All this ran through my mind as I began my search for a bicycle. Most bikes aren't designed with a 6'3, 300 lb guy in mind. So I started looking. "Hey this one looks like it might work! Oh, it's 2 grand. Well, what about this one? $1300. That one? $500." It was hard to justify spending so much money on something that I might not even stick with. So I started looking at the second-hand market around here, which is pretty slim pickings. Cheap Walmart bikes which at that point in my research I knew to steer clear of, or someone selling their $2000 bike for $1000. And hardly anything in my size.
The way things work, the more you look at a topic, the more targeted advertising gets you. So I saw an ad for Diamondback. Clicked on it and looked around their site and came across the Edgewood. $179 with the sale they had going on, so it was within my budget. Plus, heavy people such as myself are often steered towards "comfort" bikes, which this was, but wasn't nearly as dorky looking as some of the others I'd seen. Ah, what the hell? I ordered it.

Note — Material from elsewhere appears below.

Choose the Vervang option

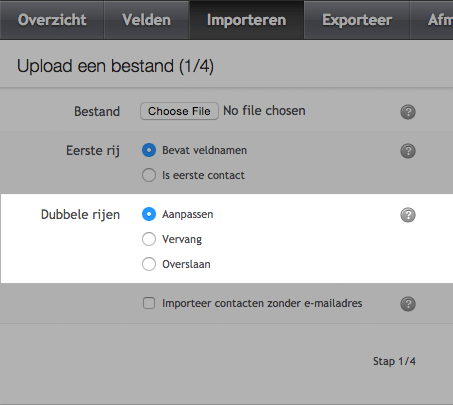pos(149,239)
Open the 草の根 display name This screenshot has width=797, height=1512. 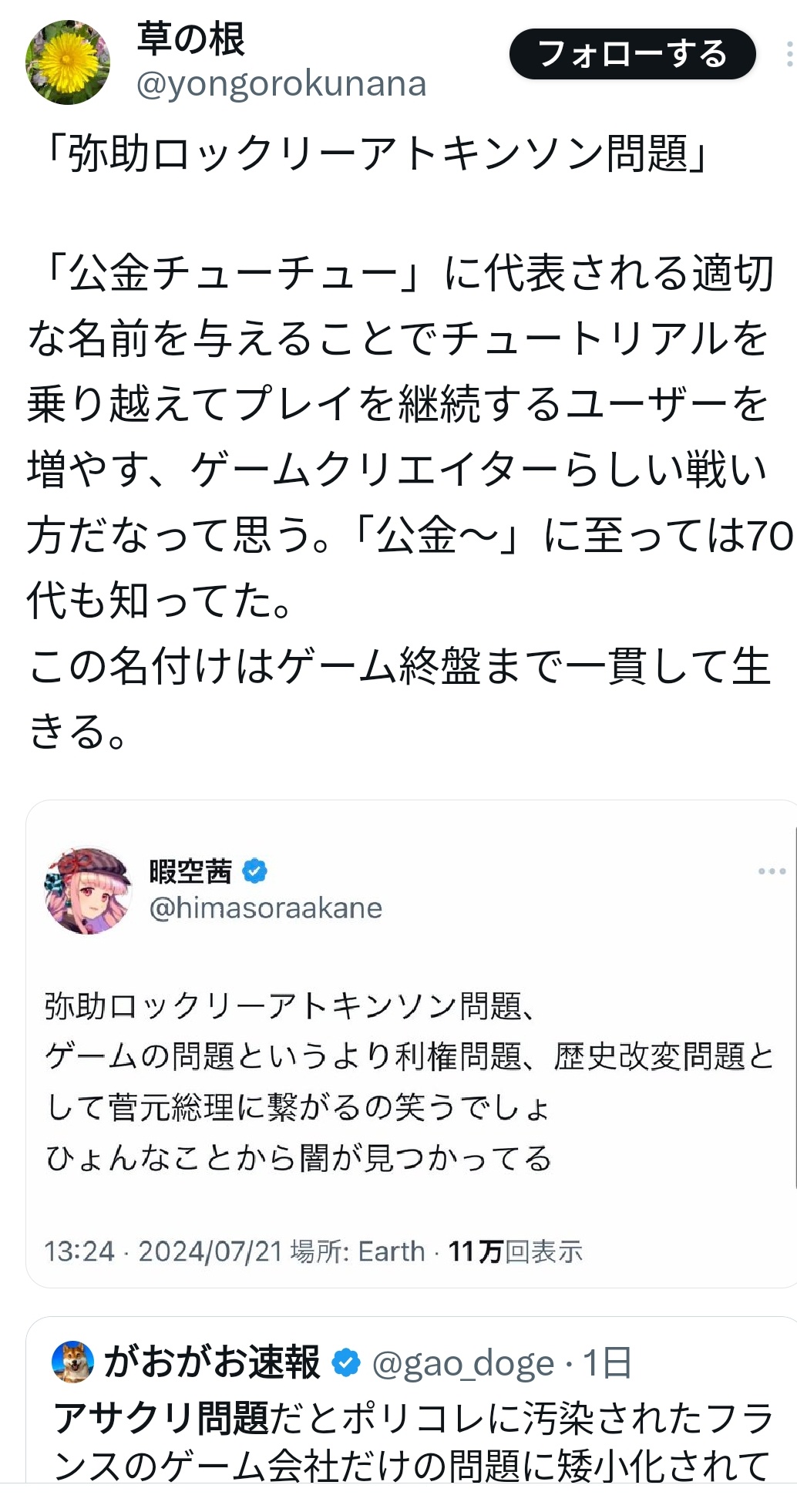click(x=190, y=39)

(Sorry this next part turns into a big r/hailcorporate, but I LOVE my Diamondback!)
3 days later, this huge box is at my door. The assembly was pretty easy. I just had to put on the handlebars, the front wheel, the seat, the pedals, and hook up the brakes. And I was off. Well, I was off after adjusting the seat height and handlebars, but I was off on my first real bike ride in well over 20 years.

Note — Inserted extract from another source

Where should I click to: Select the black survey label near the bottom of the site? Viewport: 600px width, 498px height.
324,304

I instantly felt secure on the bike. It was solid. The only thing that was insecure was me, but like they say, you never forget how to ride a bike, and soon it was all coming back to me. I made my way over to the bike trail in town. It's a paved path that runs along the river.

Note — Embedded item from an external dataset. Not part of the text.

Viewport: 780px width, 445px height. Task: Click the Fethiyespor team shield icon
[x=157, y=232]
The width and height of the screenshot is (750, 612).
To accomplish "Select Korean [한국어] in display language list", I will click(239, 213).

I was surprised at how easy it was to shift. I've never had a bike with trigger shifters before. Much easier than those old lever things on a Huffy where you pretty much had to wrench on the things to get them to shift. But the way this thing shifted made it easy to shift down when going up a hill. The only problem was that it didn't want to shift onto the smallest cog. But I didn't care. I was having fun. I even PASSED a couple of people! I made a loop and headed back home to do some more adjustments. I even watched a few youtube videos and managed to get my derailleur working. So I went back out for another quick ride. When I got home, I pulled up the trail map and saw I had ridden 4 miles. I couldn't believe it. It didn't seem like 4 miles. Maybe like 1 mile, but not 4.
The next day I couldn't wait to get out again. This time I did 7 miles. I got some serious charlie horses in my thighs and sort of spent the whole ride trying to "adjust" myself so I was constantly squishing and shifting my fellas. (Boxers don't work on bikes after puberty. I've since remedied that issue with boxer briefs.)
This is now my 3rd week with the bike. I've been trying to put at least 10 miles on a day. Sometimes I make it, sometimes I don't. But today I went big and did 15. It's strange. I can't remember the last time I looked forward to doing something that was good for me. I'm currently laid-off from my job, but it's starting back up again next week. I intend to ride to work until the snow stops me from doing so. I may not reach my 10 miles a day, (12 hour shifts really take it out of me), but hopefully I can at least put some miles on when I'm working, and even more on my days off.
I'm hoping I can get my fitness up and some weight off so I'm able to make another pilgrimage in Spain next summer. Riding these past few days also has me thinking about becoming a better cyclist as well. I'd love get a proper mountain bike and take on some trails that are in the area, although I know I'm a long way from that.
To anyone that might be reading this who is on the fence about getting a bike, get off! Go buy one! Find one that fits you and your budget. If my poor, fat ass can find a bike and enjoy it, I'm sure yours can to!